──────── Texto de origem ────────
A perda seria maior se não fosse a capitalização recente da Prumo (ex-LLX), que teve ganho de R$ 1,2 bilhão em seu valor de mercado, segundo cálculos feitos pela Economática a pedido do Brasil Econômico. O mau desempenho é reflexo das descrença de investidores com relação ao futuro das operações, mesmo que grandes companhias como a Eneva (ex-LLX) e a própria Prumo tenham passado para as mãos de novos controladores, em operações que reduziram a participação de Eike na gestão. Todas as ações do grupo valem hoje menos de R$ 2 — ou menos de 10% da máxima de R$ 23 atingida pela OGPar nos tempos de bonança.

No mercado, a avaliação é que as perdas dos investidores minoritários — que alegam ter sido ludibriados pela grande exposição de Batista na imprensa e em redes sociais — ainda não se mostraram suficientes para mobilizar os reguladores para prevenir problemas semelhantes. A única mudança relevante, dizem especialistas, foi a alteração na composição do principal índice da Bolsa de Valores de São Paulo (Bovespa), distorcido na maior parte de 2013 pelo grande peso conferido aos papéis da OGX. “Do ponto de vista legal, ainda não houve avanços, mas espero medidas após a conclusão dos processos contra o Eike”, diz um investidor.

A Comissão de Valores Mobiliários (CVM) tem hoje nove processos sancionadores contra administradores das empresas do grupo EBX, de Eike Batista. Além disso, há outras 13 investigações que poderão evoluir para sancionadores ou serem arquivadas. Entre os sancionadores, Eike é acusado de atuar em “insider trading” na OSX e na OGX e por não ter divulgado fato relevante em um episódio envolvendo a MPX. A omissão em divulgar informações é a base para os outros processos sancionadores, envolvendo LLX, OGX e CCX, em que Eike é acusado ao lado de executivos das companhias.

Para os acionistas minoritários, que apostaram na pujança das empresas do grupo X, as perdas foram catastróficas. “Calculo, por alto, um prejuízo de cerca de US$ 30 bilhões, somente na OGX”, afirma o conselheiro da Associação Nacional de Proteção aos Acionistas Minoritários, Aurélio Valporto. Ele critica inclusive a CVM por omissão e negligência em relação ás informações divulgadas e acusa Batista de camuflar a verdadeira situação da empresa. “As ações foram mantidas artificialmente elevadas no mercado”, reforça. Em um dos casos, há indícios de que Eike sabia da inviabilidade dos campos de Tubarão Tigre, Tubarão Gato e Tubarão Areia meses antes da divulgação do fato relevante sobre sua inviabilidade.
────────
### Tarefas
A: Indique se cada afirmação combina com o texto sobre o grupo de Eike Batista. Responda sim ou não e cite entre aspas as palavras do texto que decidem a questão: (i) a CVM tem nove processos sancionadores contra administradores das empresas do grupo EBX; (ii) segundo especialistas, a composição do principal índice da Bovespa continuou igual; (iii) a Prumo perdeu valor de mercado.
B: Continue, por favor, o texto sobre o grupo de Eike Batista a partir do ponto em que ele termina.
As linhas a seguir não têm relação com o texto sobre o grupo de Eike Batista.
──────── Bloco de dados ────────
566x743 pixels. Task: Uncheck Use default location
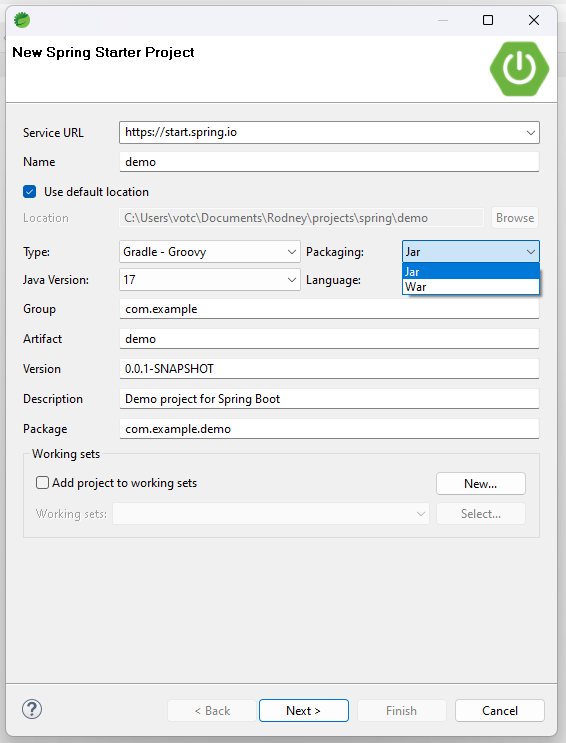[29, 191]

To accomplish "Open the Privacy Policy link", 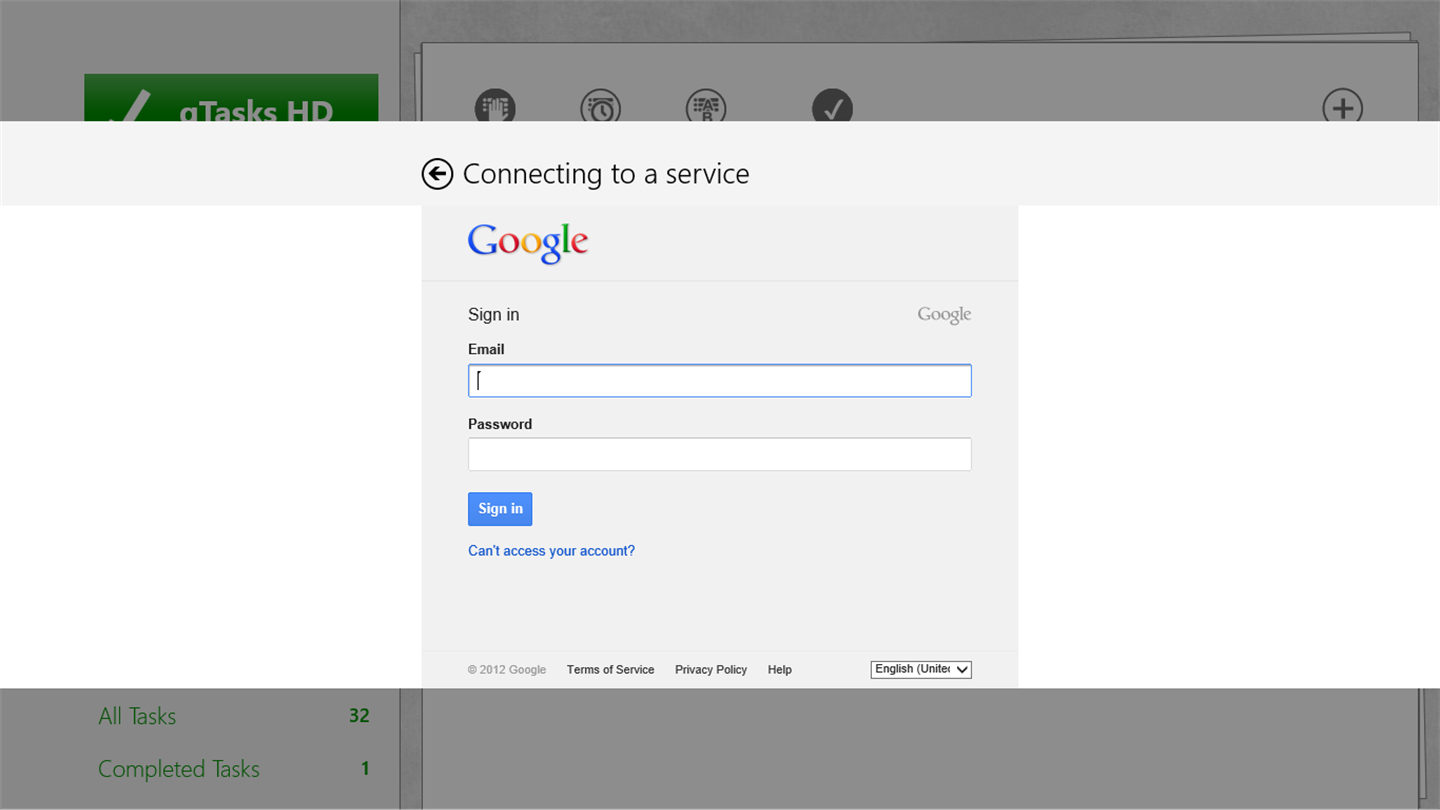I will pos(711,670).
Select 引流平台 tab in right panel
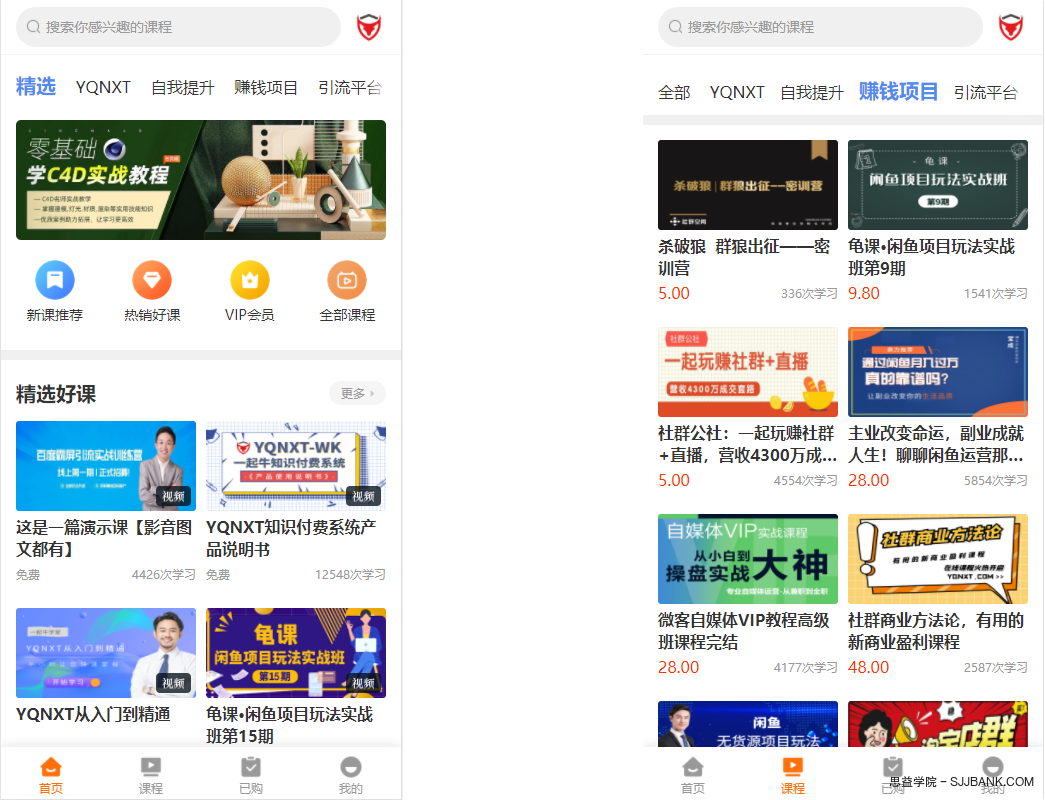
────────
### Resultados das tarefas
A:
(i) Sim: “A Comissão de Valores Mobiliários (CVM) tem hoje nove processos sancionadores contra administradores das empresas do grupo EBX”.
(ii) Não: “A única mudança relevante, dizem especialistas, foi a alteração na composição do principal índice da Bolsa de Valores de São Paulo (Bovespa)”.
(iii) Não: “teve ganho de R$ 1,2 bilhão em seu valor de mercado”.

B:
Investidores defendem maior controle sobre a divulgação de expectativas e projeções de empresas abertas — Eike era um usuário assíduo do Twitter, onde costumava comentar negócios de suas empresas. Para Valporto, o Brasil precisa adotar uma legislação no mercado de capitais similar a dos EUA, onde a lei Sarbanes-Oxley foi promulgada para evitar o esvaziamento dos investimentos financeiros e a fuga dos investidores causada pela aparente insegurança a respeito da governança adequada das empresas. “É um passo fundamental para dar credibilidade a um mercado que precisa ser moralizado. O número de empresas abertas brasileiras é medíocre, perde para países como a Mongólia”, conclui.

Atualmente, a mineradora MMX tem sido a mais penalizada no mercado, que tem dúvidas com relação à capacidade da empresa em encontrar sócios para seu principal projeto, de exploração de uma mina de minério de ferro na Serra Azul, em Minas Gerais. A empresa anunciou também que busca um comprador para sua mina em Corumbá (MS). Controlada pela alemã E.ON, a Eneva enfrentou problemas com o atraso no início da operação de uma de suas usinas, em um momento de preços recordes da energia no mercado de curto prazo, e anunciou recentemente novo aumento de capital, para garantir suas operações.

Operadora do Superporto do Açu, a Prumo realizou aumento de capital ainda no final de 2013 para cumprir os investimentos planejados e hoje conta com a Petrobras para transformar suas instalações em um grande polo de serviços para o pré-sal — a estatal recebe no fim do mês propostas de licitação para a implantação de sua nova base de apoio às plataformas em alto mar, com boas chances para o Açu. Entre as que continuam sob o controle de Batista, OGX e OSX encontram-se em recuperação judicial — a primeira com mais chance de sair do processo, ainda que bem menor do que o tamanho sonhado por Eike.

Crise teve início com retirada de blocos de rodada

O oba-oba e problemas de governança corporativa tiveram papel fundamental, mas nos bastidores do setor de petróleo, a decisão do governo de retirar blocos do pré-sal da 9º Rodada de Licitações da Agência Nacional do Petróleo, Gás Natural e Biocombustíveis (ANP) é tida como o estopim para a crise das empresas para o grupo X. A petroleira do grupo, então chamada OGX, foi criada pouco antes do leilão e vendida ao mercado internacional como uma alternativa à Petrobras na busca por reservas na maior província petrolífera brasileira.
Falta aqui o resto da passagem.